People who’ve watched a couple seasons of Orange Is the New Black sometimes think they have a savvy understanding of what it’s really like in prison. It’s a panopticon that’s also like a de facto segregated middle school cafeteria, where long stretches of boredom are punctuated by acts of caprice and cruelty—and for every tireless do-gooder who believes the inmates are capable of re-entering society on their own two feet, there’s at least one sociopath.
The San Quentin Project: Nigel Poor and the Men of San Quentin State Prison, a collaborative exhibit at the Berkeley Art Museum and Pacific Film Archive (through November 17), complicates this picture somewhat through the use of found photography. Poor, who’s taught photography at the facility since 2011, has had to make up for the fact that her incarcerated students are not allowed to possess cameras, and the resulting collection comes from a cache of unarchived (and, in many cases, bizarre) photographs she was given access to by the prison authorities, presumably after earning the administration’s trust. Constrained by the inability to instruct people about apertures and f-stops, she taught them to perform close, often psychologically canny, readings of images.
Unfortunately, the exhibit, which premiered at the Milwaukee Art Museum, isn’t always mounted in the most easily comprehensible way; viewers see the original photograph on one wall and then a heavily marked-up version, full of inmates’ marginalia, somewhere else. But the composite effect is strong, as a picture of life inside San Quentin accumulates from all perspectives.

------------------------------------

**What you have to do**
Copy the passage above about the San Quentin Project exhibit word for word, from start to finish.

**Given data**
------------------------------------

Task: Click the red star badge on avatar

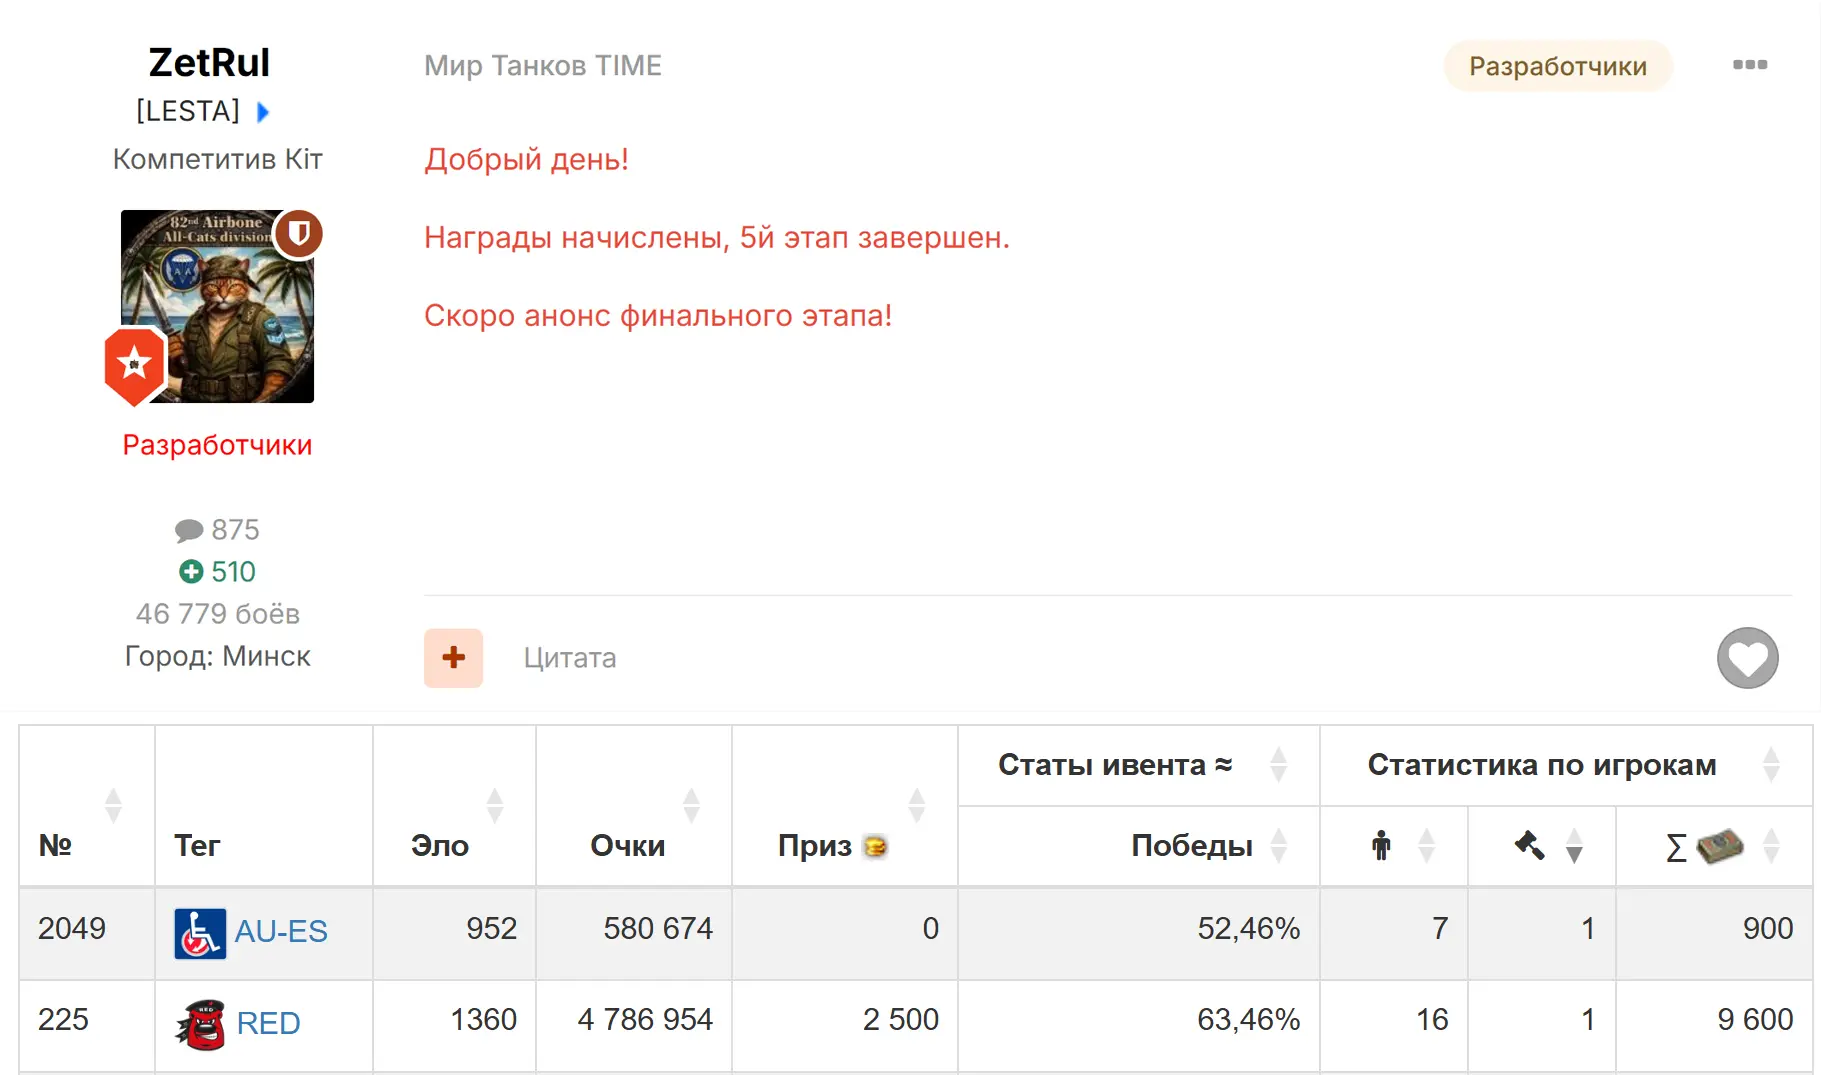Action: coord(134,366)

------------------------------------

**Response to the exercise**
People who’ve watched a couple seasons of Orange Is the New Black sometimes think they have a savvy understanding of what it’s really like in prison. It’s a panopticon that’s also like a de facto segregated middle school cafeteria, where long stretches of boredom are punctuated by acts of caprice and cruelty—and for every tireless do-gooder who believes the inmates are capable of re-entering society on their own two feet, there’s at least one sociopath.
The San Quentin Project: Nigel Poor and the Men of San Quentin State Prison, a collaborative exhibit at the Berkeley Art Museum and Pacific Film Archive (through November 17), complicates this picture somewhat through the use of found photography. Poor, who’s taught photography at the facility since 2011, has had to make up for the fact that her incarcerated students are not allowed to possess cameras, and the resulting collection comes from a cache of unarchived (and, in many cases, bizarre) photographs she was given access to by the prison authorities, presumably after earning the administration’s trust. Constrained by the inability to instruct people about apertures and f-stops, she taught them to perform close, often psychologically canny, readings of images.
Unfortunately, the exhibit, which premiered at the Milwaukee Art Museum, isn’t always mounted in the most easily comprehensible way; viewers see the original photograph on one wall and then a heavily marked-up version, full of inmates’ marginalia, somewhere else. But the composite effect is strong, as a picture of life inside San Quentin accumulates from all perspectives.